YOUR OBJECTIVE – Starting at the line that contains "Open Workflows branch" and ending at the line that contains "Given: Toggle the chart grid (hash) icon", the lines below are to be given again exactly, with nothing added.

Collection entries
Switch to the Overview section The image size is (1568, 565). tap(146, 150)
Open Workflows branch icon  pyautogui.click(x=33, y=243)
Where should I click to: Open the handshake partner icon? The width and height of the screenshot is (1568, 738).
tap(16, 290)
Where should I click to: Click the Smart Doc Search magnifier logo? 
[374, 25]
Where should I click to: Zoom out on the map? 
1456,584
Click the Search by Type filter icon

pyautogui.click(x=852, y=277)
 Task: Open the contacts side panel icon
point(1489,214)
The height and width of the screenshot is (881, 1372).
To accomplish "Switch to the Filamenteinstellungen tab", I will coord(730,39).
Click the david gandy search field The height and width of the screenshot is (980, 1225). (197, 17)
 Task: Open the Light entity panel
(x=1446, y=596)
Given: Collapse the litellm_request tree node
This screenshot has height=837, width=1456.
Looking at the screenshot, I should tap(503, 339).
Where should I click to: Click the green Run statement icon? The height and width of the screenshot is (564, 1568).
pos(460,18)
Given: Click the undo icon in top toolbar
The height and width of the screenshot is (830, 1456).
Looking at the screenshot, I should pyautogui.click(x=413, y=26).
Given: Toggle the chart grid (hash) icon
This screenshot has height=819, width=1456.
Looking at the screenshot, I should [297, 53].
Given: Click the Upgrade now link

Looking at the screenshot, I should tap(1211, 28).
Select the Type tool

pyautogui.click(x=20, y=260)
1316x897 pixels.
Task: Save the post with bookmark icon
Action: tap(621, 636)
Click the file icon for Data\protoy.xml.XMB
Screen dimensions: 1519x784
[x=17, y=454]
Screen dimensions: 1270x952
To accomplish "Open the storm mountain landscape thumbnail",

RESPONSE TO THIS TASK –
Open Workflows branch icon  pyautogui.click(x=33, y=243)
Where should I click to: Open the handshake partner icon? The width and height of the screenshot is (1568, 738).
tap(16, 290)
Where should I click to: Click the Smart Doc Search magnifier logo? 
[374, 25]
Where should I click to: Zoom out on the map? 
1456,584
Click the Search by Type filter icon

pyautogui.click(x=852, y=277)
 Task: Open the contacts side panel icon
point(1489,214)
The height and width of the screenshot is (881, 1372).
To accomplish "Switch to the Filamenteinstellungen tab", I will coord(730,39).
Click the david gandy search field The height and width of the screenshot is (980, 1225). (197, 17)
 Task: Open the Light entity panel
(x=1446, y=596)
Given: Collapse the litellm_request tree node
This screenshot has height=837, width=1456.
Looking at the screenshot, I should tap(503, 339).
Where should I click to: Click the green Run statement icon? The height and width of the screenshot is (564, 1568).
pos(460,18)
Given: Click the undo icon in top toolbar
The height and width of the screenshot is (830, 1456).
Looking at the screenshot, I should pyautogui.click(x=413, y=26).
Given: Toggle the chart grid (hash) icon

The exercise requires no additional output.